Reste un splendide cinémascope et son talent de directeur d’acteurs – en l’occurrence, d’actrices, Sophie Daumier et Géraldine Chaplin. Ce film marque un jalon dans sa carrière : sa rencontre avec Jean-Paul Belmondo, qu’il retrouvera à trois autres reprises – Borsalino, Le Marginal et Le Solitaire – et avec Michel Audiard, pour lequel il signera un chef-d’œuvre du cinéma noir français, On ne meurt que deux fois (1985), avec Michel Serrault et Charlotte Rampling.
Un papillon sur l’épaule (1978)
Après Tokyo et Los Angeles (Un homme est mort), Jacques Deray pose sa caméra à Barcelone, après avoir envisagé Anvers, pour le cadre de son adaptation d’une nouvelle série noire, Un puits de velours, de John Gearon. Avec la complicité du scénariste d’Antonioni et d’Angelopoulos, Tonino Guerra, et celui de Luis Buñuel, Jean-Claude Carrière, il livre là le film le plus mystérieux et onirique de sa carrière. A partir d’un canevas simplissime – un homme ouvre la porte d’une chambre d’hôtel qu’il n’aurait pas dû ouvrir… - Jacques Deray embarque Lino Ventura dans une série de péripéties kafkaïennes à la lisière du fantastique.

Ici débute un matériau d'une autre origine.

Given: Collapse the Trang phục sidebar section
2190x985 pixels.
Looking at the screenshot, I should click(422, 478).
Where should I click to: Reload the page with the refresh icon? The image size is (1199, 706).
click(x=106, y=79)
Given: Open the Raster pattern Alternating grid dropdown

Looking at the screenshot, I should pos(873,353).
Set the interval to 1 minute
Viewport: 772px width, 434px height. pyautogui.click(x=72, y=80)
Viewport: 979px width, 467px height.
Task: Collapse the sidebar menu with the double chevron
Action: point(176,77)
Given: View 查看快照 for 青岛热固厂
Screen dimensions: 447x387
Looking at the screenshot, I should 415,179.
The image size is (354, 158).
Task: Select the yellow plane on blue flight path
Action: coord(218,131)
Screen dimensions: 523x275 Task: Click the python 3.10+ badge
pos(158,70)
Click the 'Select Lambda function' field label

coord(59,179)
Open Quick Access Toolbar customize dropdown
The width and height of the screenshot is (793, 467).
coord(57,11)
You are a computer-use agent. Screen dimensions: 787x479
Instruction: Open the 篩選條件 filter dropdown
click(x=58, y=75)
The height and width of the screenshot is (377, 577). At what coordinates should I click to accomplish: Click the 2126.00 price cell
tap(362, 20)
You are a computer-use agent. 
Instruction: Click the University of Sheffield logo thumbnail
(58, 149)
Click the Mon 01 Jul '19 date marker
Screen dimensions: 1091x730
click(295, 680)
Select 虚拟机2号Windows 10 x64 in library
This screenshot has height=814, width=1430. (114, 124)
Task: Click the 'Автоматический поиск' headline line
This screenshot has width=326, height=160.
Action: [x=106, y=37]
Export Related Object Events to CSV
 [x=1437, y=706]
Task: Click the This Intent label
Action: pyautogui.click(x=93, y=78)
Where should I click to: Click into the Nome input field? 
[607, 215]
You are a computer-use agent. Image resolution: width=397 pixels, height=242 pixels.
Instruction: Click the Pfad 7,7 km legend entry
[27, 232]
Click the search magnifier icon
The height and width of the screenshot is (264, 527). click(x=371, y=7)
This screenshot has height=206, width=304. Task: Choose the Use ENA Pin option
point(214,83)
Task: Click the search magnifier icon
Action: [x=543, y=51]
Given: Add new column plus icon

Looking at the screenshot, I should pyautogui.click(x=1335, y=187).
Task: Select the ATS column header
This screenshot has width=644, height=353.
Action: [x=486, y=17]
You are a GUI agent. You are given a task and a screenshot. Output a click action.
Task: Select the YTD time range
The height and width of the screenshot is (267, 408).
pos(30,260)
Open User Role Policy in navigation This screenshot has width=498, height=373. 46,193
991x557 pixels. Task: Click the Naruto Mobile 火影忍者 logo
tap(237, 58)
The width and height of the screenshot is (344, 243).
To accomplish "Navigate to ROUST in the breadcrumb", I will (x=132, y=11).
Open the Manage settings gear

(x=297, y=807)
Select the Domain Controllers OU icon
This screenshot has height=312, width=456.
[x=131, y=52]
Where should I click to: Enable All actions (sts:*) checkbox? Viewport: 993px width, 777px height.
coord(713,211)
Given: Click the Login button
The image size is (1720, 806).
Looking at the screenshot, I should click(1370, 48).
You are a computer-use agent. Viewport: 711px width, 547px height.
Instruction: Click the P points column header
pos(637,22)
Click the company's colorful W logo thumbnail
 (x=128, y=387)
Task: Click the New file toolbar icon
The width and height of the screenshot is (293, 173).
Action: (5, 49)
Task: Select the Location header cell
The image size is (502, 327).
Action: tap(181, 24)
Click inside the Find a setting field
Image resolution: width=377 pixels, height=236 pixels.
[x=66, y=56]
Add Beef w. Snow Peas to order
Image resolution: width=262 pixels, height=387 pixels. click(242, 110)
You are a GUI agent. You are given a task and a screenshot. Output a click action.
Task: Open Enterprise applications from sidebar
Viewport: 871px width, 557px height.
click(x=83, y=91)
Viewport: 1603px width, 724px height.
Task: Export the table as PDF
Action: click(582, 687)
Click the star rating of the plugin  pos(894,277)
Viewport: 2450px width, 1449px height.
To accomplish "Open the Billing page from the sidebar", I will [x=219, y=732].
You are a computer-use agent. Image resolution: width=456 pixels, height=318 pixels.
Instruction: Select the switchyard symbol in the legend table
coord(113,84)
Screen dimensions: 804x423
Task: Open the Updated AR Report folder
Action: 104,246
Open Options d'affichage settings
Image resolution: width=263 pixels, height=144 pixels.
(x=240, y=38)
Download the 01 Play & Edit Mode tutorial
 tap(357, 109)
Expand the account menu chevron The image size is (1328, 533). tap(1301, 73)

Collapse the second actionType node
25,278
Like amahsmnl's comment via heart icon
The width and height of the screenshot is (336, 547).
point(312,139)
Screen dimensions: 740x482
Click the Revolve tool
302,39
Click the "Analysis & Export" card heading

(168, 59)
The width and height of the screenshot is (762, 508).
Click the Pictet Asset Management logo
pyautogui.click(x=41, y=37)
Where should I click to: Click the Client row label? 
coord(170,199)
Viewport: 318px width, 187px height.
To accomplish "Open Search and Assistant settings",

Sans se départir de son goût pour les ambiances citadines, les ellipses, son refus du psychologisme, il filme l’enfermement et la paranoïa à ciel ouvert. Et s’inscrit dans le droit fil du cinéma paranoïaque américain des années 70 – A cause d’un assassinat, Conversation secrète notamment. Et son final, tourné en prises réelles, glaçant d’indifférence, digne de Francesco Rosi, démontre une fois de plus le talent d’un cinéaste hélas trop souvent relégué au rang de très bon artisan.